Your instructions: In the records below, find the line containing "837x345 pixels. Task: Click" and repeat it and every line after it exactly, without pictures.

--- Input records Enclosed Below ---

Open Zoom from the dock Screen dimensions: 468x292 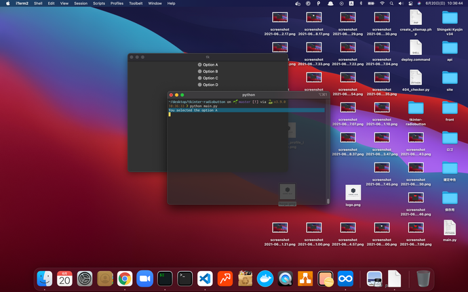coord(144,278)
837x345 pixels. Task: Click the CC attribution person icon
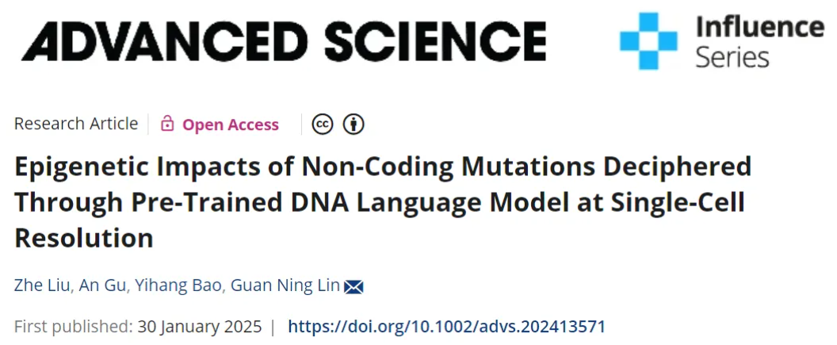click(x=354, y=125)
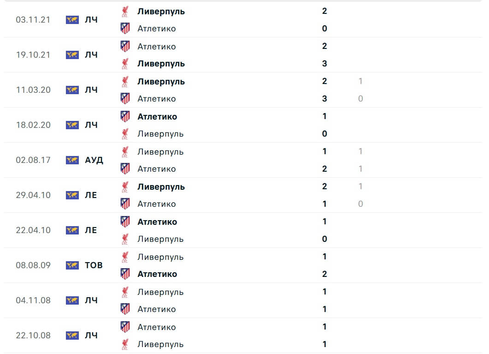Click world flag icon beside 19.10.21
The image size is (489, 354).
pos(72,55)
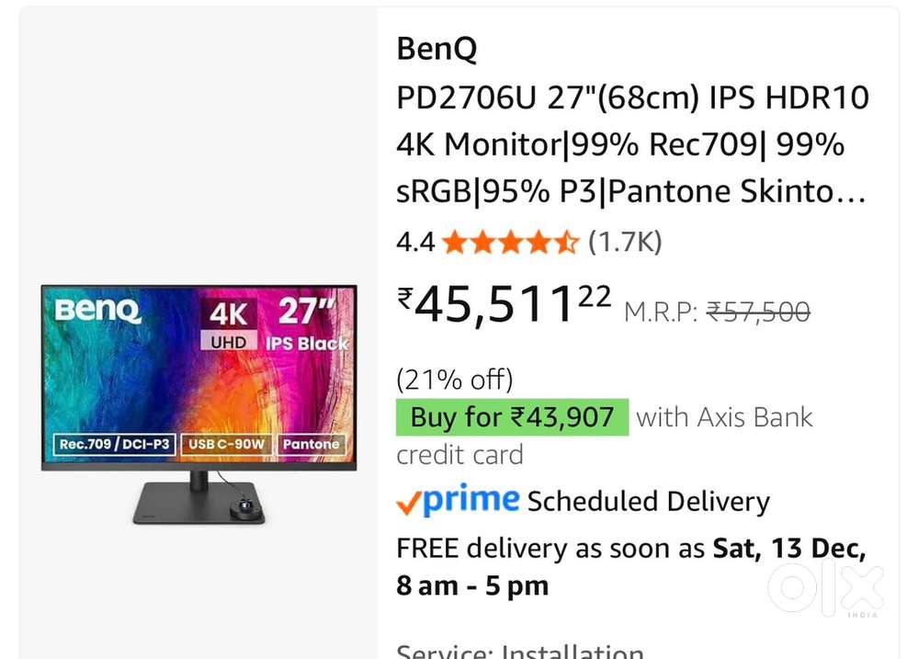919x659 pixels.
Task: Click the 4.4 rating number
Action: click(414, 243)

--- End of Enclosed Input records ---

Output of the task:
837x345 pixels. Task: Click the CC attribution person icon
click(x=354, y=125)
Click world flag icon beside 19.10.21
The image size is (489, 354).
pos(72,55)
919x659 pixels.
Task: Click the 4.4 rating number
Action: click(414, 243)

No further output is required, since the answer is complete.